View Full Version : Shooting with two flashes - need help
karusel
15th of October 2004 (Fri), 10:46
As a matter of a fact, I'll be shooting friends of a friend, musicians, for a journal, I think, so logically, he asked me. :D Incidentaly just a day before that, yesterday, I've bought a Canon 550EX and Sigma 500 DG Super. So my remaining setup is as follows:
-10D
-Tamron 28-75 f/2.8
-Canon 50mm f/1.8
-a cheap tripod
-4 sets of 2300 mAh batteries
I don't have any diffusers, as I was unable to obtain them by now and the store that has them is closed tomorrow.
Being a complete, total and utter noob regarding flash photography, I'm asking for some basic and/or detailed expert advice. Yes, I know exactly how this sounds, but regarding the circumstances (getting published) I don't want to, well, screw it up. I'd like to know what is erm... considered normal or, usual. What ISO speed to use, what to do with available light, ircandescent (or other?) lights in the room, and consider that the ceiling may or may not be white and if, should one use it to bounce the flash, should I use manual mode on the camera and if, at what settings (the aperture would be set to cover the points of interest), should I rely on E-TTL and just adjust the settings in M mode and fire away, should I set the slave flash manually to illuminate the other side of the POI... I'm in desperate need of answers...

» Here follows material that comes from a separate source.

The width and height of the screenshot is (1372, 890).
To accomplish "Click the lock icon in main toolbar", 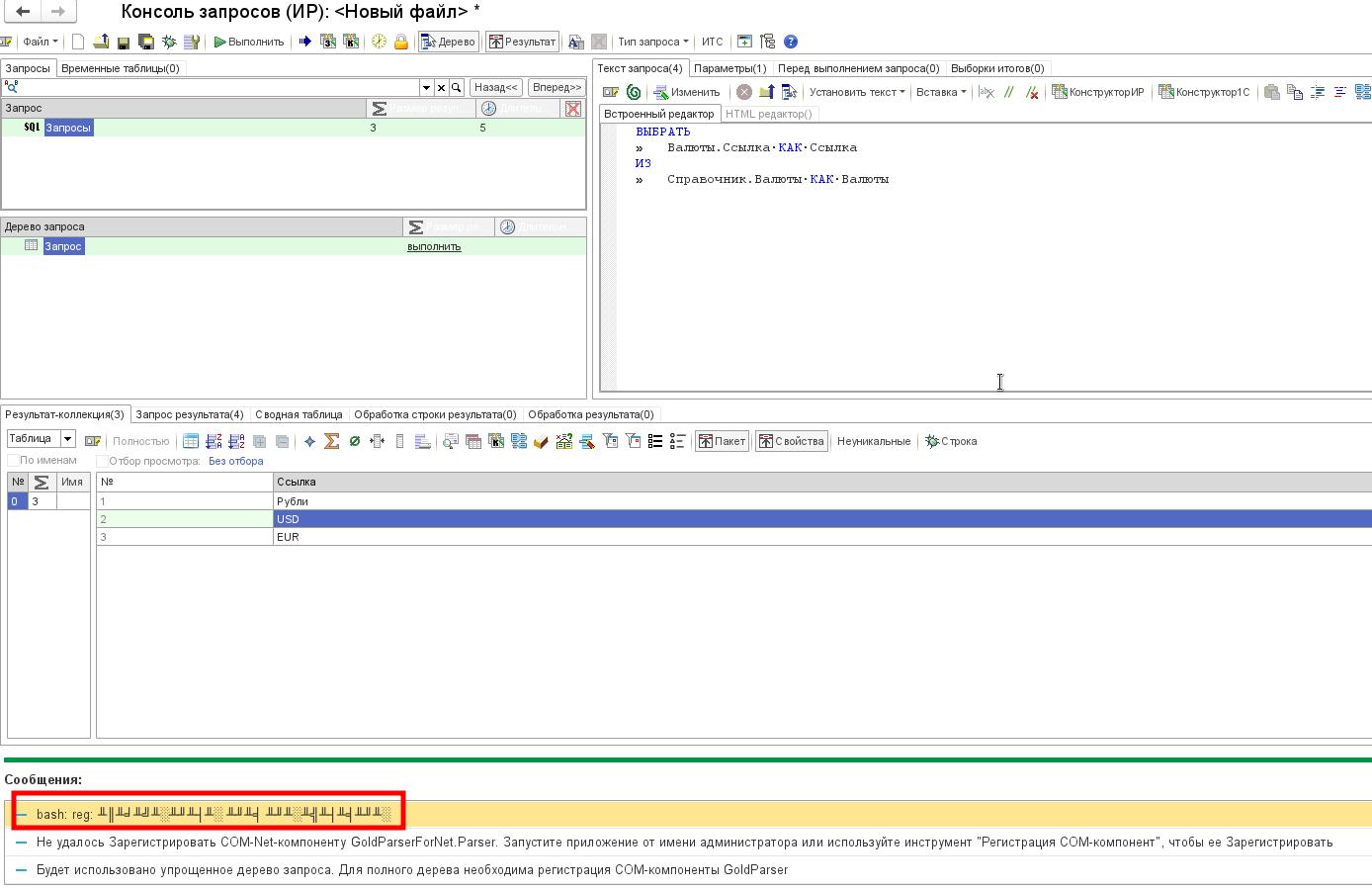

So please, spill some of your knowledge here, or point me to where I could obtain it quickly (I know, I know...). Help me and I'll owe you big.
Also, here is a crappy sketch that was drawn by a pack of stray cats that I caught today when they were sniffing for some pizza leftovers in the trash can, to contribute to general confusion:
http://freeweb.siol.net/avenger/room.jpg
The lines around the rectangle should represent a wall, I guess, the C is the camera guy, in this case - me, the S is the Sigma slave flash, the crossed circles are the people the guy on the right has a keyboard in front of him and the hot chick on the left a microphone. At least this is how I assume the scene would look like and I'd shoot it like that, so is that a total no-no, is it.. what? How is a good way to shoot a scene like that, where to put the slave flash...?
robertwgross
15th of October 2004 (Fri), 13:05
This is way too much to try to delve into quickly.
For one thing, notice that the microphone performer is about twice as far away from the Sigma flash as the keyboard performer is. What effect to you think that will make on the relative amounts of light reaching them? Microphone performers are often highlighted more than keyboard performers, so switching that around might get better results. Too bad you don't have a slave flash to place on each side.
---Bob Gross---
DaveG
15th of October 2004 (Fri), 15:08
As a matter of a fact, I'll be shooting friends of a friend, musicians, for a journal, I think, so logically, he asked me. :D Incidentaly just a day before that, yesterday, I've bought a Canon 550EX and Sigma 500 DG Super. So my remaining setup is as follows:
-10D
-Tamron 28-75 f/2.8
-Canon 50mm f/1.8
-a cheap tripod
-4 sets of 2300 mAh batteries
I don't have any diffusers, as I was unable to obtain them by now and the store that has them is closed tomorrow.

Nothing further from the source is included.